Estate Taxes for 2013 and Beyond

Posted by on Mar 13, 2013 in Human Resources, Income Protection, News | 0 comments

Estate Taxes for 2013 and Beyond

 

The dust has finally settled – for the moment. And Congress has stabilized the estate tax situation, which has been in a state of uncertainty since the so-called “Bush Tax Cuts” formally expired in 2010.

The deal is this: The worst-case scenario in which all estates north of $1 million would have been hit with a confiscatory 55 percent tax on the excess was averted. That’s great news for anyone with a good sized home, a small business or family farm and/or a decent-sized retirement fund.

Instead, lawmakers came up with a top tax rate on estates of 35 percent, and set the basic exclusion amount at $5.12 million. This means that anyone who dies leaving an estate to a non-spouse of over $5.12 million will also leave them with a tax bill of up to 35 percent of the excess.  That basic exclusion amount will be adjusted each year for inflation in perpetuity. That is, until a future Congress tweaks the rules again.

Rules for Spouses

Normally, surviving spouses are entitled to an unlimited exemption if they inherit property from their partner. There is no estate tax due on property left to a surviving spouse.

An exception applies, however, if the surviving spouse is not a U.S. citizen. The IRS wants its pound of flesh sooner or later – and if a widow or widower is not a US citizen, they may expect their estate tax money now – and impose a much less favorable exemption. Unless the country of citizenship of a surviving spouse has entered into a tax treaty with the United States stating otherwise, this means that exemptions for non-citizen surviving spouses can be as low as $60,000.

If one or more spouses is a non-citizen, it is important to enlist an experienced expert with specific estate planning experience to get a handle on this – before it happens.

Estate Taxes and Same-Sex Partners

The unlimited spousal exemption to the estate tax doesn’t apply to same-sex spouses, because the Defense of Marriage Act legally prohibits the IRS from applying the same rules to these couples that apply to heterosexual married partners.

Special Situations

The fact that some couples don’t benefit from the unlimited spousal exemption or the full $5.12 million exemption amount that applies to citizens means that some individuals and couples will have to take extra measures to mitigate estate tax pain.

Some common examples of estate tax countermeasures

Trusts

A recent change to the tax rule allows a surviving spouse to use any portion of the $5.12 million exemption her spouse didn’t use – effectively combining their exemptions to up to $10.24 million, under “portability rules.” But this only applies to legally married heterosexual couples, under current law.

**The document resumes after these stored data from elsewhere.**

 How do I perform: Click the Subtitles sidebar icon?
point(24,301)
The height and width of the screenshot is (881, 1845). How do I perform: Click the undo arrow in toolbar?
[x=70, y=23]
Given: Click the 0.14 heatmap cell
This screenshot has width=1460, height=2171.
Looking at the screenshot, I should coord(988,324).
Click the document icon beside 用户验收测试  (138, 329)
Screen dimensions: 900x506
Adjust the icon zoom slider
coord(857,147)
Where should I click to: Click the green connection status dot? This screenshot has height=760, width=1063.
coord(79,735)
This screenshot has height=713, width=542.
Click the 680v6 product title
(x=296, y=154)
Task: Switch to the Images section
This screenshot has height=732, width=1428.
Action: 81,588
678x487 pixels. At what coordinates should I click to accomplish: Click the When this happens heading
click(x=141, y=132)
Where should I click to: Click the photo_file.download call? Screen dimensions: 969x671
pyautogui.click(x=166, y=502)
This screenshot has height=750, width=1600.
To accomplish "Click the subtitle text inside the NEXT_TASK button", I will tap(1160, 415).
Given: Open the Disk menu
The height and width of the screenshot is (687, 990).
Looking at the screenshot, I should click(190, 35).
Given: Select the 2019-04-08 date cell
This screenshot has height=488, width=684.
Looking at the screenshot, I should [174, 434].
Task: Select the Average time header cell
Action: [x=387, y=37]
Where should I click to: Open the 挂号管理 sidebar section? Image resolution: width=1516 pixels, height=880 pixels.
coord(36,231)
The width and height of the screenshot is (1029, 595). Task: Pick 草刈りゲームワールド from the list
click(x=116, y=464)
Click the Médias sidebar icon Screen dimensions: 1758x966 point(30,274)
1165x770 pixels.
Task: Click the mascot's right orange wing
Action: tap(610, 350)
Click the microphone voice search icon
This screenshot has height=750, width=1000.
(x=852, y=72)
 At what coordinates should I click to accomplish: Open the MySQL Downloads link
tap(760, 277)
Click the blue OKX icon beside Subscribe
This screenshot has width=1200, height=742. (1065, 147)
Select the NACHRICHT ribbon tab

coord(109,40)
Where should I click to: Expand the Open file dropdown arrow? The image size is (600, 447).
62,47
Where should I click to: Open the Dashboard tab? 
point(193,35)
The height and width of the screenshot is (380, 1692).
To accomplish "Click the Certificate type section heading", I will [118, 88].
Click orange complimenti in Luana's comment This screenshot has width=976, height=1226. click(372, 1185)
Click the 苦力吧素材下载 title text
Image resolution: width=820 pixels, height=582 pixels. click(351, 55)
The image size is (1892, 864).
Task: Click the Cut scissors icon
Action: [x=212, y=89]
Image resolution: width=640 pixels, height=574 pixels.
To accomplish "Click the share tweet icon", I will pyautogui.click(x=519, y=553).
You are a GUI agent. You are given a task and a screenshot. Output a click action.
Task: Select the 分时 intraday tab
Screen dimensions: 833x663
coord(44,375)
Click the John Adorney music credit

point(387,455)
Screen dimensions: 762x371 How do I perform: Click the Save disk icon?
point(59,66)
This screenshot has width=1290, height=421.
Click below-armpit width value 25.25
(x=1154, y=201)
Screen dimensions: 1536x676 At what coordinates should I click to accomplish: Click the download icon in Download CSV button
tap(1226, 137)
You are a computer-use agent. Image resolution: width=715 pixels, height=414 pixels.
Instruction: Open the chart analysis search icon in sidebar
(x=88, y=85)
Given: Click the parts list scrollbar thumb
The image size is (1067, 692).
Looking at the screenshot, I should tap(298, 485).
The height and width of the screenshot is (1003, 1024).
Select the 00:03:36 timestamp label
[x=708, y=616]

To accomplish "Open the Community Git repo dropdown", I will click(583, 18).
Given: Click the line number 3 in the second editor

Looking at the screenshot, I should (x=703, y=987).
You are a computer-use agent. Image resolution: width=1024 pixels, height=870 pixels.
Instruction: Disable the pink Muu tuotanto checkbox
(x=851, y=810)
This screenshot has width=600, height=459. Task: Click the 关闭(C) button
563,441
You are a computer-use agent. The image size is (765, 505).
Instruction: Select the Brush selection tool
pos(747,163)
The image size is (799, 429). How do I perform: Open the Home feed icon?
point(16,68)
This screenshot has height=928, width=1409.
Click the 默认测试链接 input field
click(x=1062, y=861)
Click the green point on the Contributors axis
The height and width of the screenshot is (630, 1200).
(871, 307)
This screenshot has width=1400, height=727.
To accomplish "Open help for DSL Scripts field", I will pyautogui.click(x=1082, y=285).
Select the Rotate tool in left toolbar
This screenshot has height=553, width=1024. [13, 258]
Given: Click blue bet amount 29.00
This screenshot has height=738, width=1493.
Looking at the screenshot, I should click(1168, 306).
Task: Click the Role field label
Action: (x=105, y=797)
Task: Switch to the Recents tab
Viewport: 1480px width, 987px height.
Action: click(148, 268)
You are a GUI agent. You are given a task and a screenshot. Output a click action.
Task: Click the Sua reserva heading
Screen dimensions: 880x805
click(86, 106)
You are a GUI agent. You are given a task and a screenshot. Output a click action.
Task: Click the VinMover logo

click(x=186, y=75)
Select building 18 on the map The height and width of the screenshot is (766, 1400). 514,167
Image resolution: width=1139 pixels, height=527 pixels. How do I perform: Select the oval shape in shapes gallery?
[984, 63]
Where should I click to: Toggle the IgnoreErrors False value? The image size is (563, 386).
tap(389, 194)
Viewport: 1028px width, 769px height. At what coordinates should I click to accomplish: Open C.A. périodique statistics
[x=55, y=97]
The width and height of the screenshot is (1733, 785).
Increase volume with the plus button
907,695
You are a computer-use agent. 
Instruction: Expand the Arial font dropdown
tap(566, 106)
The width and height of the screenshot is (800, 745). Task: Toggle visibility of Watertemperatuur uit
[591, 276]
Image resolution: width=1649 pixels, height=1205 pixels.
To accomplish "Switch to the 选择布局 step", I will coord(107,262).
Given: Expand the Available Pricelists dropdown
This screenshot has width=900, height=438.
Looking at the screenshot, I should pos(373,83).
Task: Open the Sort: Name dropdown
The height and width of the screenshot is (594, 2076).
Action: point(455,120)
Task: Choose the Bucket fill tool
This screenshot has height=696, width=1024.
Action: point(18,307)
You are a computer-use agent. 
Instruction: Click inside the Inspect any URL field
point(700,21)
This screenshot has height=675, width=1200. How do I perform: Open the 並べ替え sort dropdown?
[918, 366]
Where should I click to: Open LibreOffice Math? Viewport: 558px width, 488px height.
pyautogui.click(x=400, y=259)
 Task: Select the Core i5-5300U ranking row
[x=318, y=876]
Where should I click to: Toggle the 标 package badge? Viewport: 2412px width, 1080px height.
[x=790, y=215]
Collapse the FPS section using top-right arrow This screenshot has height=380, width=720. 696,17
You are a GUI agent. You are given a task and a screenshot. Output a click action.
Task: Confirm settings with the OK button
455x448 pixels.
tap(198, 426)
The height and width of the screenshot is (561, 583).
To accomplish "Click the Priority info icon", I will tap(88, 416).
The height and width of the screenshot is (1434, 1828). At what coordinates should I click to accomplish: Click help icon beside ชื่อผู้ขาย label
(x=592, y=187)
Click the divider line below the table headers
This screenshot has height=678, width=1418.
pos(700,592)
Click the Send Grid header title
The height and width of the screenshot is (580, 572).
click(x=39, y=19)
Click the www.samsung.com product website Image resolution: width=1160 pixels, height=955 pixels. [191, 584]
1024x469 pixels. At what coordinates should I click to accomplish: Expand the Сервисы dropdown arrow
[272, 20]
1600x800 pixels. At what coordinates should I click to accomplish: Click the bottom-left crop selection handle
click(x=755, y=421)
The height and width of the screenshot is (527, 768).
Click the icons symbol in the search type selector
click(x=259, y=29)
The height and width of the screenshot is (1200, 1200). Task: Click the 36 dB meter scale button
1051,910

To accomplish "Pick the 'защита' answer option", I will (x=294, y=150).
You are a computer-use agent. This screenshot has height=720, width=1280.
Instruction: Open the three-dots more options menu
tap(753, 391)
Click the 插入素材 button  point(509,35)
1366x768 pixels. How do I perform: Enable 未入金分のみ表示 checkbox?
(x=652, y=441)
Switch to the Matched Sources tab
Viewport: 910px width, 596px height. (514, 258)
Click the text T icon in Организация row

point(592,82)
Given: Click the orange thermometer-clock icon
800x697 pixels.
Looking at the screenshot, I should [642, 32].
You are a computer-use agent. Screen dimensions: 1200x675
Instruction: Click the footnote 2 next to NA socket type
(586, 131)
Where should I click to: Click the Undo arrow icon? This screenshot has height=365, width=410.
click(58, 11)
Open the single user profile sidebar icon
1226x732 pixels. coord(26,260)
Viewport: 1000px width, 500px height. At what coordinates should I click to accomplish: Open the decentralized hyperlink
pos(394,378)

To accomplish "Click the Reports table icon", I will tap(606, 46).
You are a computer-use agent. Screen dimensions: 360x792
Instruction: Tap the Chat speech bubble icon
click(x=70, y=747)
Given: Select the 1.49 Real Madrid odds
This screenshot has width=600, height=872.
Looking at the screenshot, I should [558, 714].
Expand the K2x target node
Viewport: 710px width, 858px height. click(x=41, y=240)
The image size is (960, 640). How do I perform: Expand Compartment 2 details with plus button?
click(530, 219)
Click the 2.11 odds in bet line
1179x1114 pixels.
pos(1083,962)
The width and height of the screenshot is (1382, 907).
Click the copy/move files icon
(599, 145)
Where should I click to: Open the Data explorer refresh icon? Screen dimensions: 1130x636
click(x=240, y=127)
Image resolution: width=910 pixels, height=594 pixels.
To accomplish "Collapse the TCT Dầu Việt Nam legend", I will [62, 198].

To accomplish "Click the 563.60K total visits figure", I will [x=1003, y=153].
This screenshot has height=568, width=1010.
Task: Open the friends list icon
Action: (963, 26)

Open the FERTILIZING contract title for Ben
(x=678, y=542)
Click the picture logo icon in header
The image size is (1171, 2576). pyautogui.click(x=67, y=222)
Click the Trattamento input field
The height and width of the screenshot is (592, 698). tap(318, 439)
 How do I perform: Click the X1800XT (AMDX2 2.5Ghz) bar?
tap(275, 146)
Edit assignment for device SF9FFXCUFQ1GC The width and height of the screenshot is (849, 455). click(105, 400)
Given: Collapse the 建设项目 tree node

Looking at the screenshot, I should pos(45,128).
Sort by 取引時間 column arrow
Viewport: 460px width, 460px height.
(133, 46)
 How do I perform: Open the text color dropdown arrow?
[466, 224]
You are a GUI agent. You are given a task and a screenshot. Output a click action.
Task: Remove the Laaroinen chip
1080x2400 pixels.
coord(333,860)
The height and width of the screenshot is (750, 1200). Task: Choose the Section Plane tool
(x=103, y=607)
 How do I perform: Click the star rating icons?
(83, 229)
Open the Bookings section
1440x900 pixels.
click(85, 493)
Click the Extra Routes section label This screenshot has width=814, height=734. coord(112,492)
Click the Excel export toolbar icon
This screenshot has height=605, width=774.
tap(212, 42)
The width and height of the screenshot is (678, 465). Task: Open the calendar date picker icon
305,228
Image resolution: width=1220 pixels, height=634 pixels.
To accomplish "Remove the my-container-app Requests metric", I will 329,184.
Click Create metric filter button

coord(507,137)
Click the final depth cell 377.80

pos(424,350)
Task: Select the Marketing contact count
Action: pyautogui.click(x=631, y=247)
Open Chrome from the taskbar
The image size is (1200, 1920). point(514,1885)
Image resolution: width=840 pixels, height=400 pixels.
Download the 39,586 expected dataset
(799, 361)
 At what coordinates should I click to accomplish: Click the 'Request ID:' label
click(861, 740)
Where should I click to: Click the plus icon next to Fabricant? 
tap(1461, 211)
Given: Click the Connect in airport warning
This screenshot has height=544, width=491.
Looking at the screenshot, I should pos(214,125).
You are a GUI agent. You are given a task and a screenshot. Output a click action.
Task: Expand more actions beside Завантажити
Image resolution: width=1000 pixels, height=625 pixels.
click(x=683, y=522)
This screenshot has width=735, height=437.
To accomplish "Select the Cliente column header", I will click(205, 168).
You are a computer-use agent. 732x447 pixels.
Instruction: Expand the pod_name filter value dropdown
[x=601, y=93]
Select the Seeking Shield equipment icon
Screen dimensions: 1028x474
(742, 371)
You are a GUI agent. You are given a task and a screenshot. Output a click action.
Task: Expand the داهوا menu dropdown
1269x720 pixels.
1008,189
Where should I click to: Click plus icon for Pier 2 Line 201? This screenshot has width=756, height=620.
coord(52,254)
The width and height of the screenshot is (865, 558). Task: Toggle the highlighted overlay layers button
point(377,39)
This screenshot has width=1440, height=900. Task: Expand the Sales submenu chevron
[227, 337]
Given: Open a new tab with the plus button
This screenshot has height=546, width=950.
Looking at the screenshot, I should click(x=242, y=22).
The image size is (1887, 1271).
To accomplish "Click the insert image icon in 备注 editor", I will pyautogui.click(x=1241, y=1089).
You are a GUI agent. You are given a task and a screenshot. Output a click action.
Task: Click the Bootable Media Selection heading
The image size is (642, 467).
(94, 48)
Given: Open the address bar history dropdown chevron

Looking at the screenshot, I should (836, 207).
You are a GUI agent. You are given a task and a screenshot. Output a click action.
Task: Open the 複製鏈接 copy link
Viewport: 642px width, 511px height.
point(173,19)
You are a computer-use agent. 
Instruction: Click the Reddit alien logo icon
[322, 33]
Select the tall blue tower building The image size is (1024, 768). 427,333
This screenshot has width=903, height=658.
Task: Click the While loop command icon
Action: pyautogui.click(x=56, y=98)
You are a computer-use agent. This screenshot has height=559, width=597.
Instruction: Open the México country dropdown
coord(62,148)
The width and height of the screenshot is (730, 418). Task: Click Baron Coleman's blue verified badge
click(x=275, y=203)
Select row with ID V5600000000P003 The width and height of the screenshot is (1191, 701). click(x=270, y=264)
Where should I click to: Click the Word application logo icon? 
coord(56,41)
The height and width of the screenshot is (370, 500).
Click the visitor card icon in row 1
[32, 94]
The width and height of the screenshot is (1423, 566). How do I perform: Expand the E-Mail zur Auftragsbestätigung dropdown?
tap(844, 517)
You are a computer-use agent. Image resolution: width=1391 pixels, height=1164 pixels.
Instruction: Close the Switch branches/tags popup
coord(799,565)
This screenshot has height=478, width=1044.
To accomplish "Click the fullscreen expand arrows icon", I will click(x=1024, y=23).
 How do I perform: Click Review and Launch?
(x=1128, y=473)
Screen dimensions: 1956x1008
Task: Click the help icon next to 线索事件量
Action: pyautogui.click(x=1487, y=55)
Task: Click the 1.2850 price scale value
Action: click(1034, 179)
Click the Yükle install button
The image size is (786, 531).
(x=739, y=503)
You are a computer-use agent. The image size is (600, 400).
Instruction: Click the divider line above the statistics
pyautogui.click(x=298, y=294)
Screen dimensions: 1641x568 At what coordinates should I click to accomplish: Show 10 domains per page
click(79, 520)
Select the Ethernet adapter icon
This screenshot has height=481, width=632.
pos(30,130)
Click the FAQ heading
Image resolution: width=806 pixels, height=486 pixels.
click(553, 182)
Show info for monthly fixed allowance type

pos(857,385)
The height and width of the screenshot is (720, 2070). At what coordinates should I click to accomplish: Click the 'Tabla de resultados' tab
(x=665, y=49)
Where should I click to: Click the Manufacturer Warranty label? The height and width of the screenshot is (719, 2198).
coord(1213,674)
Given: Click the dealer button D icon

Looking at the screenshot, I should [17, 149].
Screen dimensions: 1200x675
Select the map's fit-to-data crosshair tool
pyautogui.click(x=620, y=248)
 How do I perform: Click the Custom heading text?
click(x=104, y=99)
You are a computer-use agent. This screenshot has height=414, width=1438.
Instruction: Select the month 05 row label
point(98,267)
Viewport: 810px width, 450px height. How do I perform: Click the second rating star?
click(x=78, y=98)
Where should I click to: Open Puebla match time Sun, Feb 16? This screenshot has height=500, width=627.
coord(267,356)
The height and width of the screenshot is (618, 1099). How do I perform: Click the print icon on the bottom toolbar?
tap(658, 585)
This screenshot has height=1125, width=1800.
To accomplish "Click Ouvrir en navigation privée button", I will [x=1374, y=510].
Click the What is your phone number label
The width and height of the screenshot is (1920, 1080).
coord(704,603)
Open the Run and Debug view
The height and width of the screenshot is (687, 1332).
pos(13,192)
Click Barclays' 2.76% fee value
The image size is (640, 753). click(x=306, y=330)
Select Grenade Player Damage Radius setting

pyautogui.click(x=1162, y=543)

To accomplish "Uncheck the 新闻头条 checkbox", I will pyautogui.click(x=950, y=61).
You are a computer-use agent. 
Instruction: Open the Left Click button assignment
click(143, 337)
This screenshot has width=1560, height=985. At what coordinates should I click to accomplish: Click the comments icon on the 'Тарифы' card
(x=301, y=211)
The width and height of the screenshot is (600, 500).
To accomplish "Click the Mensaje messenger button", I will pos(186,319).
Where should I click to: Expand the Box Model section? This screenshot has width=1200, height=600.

For other couples, or where the estate is expected to exceed this amount (plus inflation), some couples may consider forming a bypass or A-B trust. Consult an attorney for information specific to trust documents, since only a licensed attorney can draw up trusts.

Life insurance

If you expect your heirs to pay estate tax, you may want to consider that in your life insurance planning. To do this, estimate the tax your heirs will have to pay on inherited assets.  Unless your estate is cash-rich, you may need life insurance to provide the cash infusion your heirs need to avoid having to sell assets under pressure. You may need a permanent life insurance policy – which is designed to pay out no matter how long you live – rather than a term policy for this purpose. Term policies are designed to be very affordable for a limited number of years, but not designed to economically pay a death benefit for something that happens at or near your life expectancy, or beyond.

Convert Traditional IRAs to Roths

IRAs and other retirement accounts are part of your taxable estate. But you may be able to lower an eventual estate tax liability by converting a traditional IRA to a Roth IRA now. This generates an immediate income tax liability. But you or your heirs would have to pay income taxes on this money sooner or later anyway, when you take distributions. But you reduce the size of the estate by paying income taxes now – and therefore potentially reduce the dollar amount of the eventual estate tax. More and more employees are offering a Roth designated account option within 401(k)s as well – or if you have left the company or if your plan allows in-service withdrawals, you can roll your 401(k) into a traditional IRA and convert it to a Roth from there.

Traditionally, life insurance professionals have a key role in assisting clients and their families execute their estate tax mitigation strategies. They do this in concert with attorneys, tax professionals and financial planners. Each professional has a role to play.